── Dataset records
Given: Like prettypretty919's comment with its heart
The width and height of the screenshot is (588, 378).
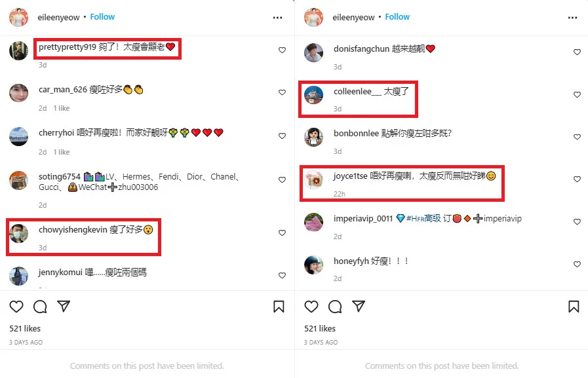Looking at the screenshot, I should (282, 50).
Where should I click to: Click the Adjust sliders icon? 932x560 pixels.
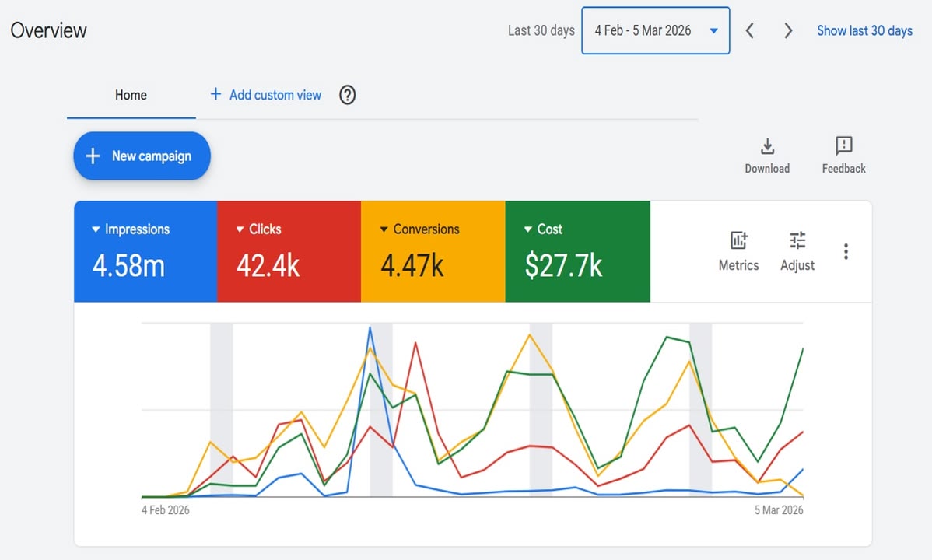(x=797, y=240)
────
• Work required
Of the entries above, print exactly those lines that run from the one containing "The width and" through the last line, excluding any pictures.

• Result of this task
The width and height of the screenshot is (588, 378).
Looking at the screenshot, I should (282, 50).
Where should I click to: Click the Adjust sliders icon? 932x560 pixels.
(x=797, y=240)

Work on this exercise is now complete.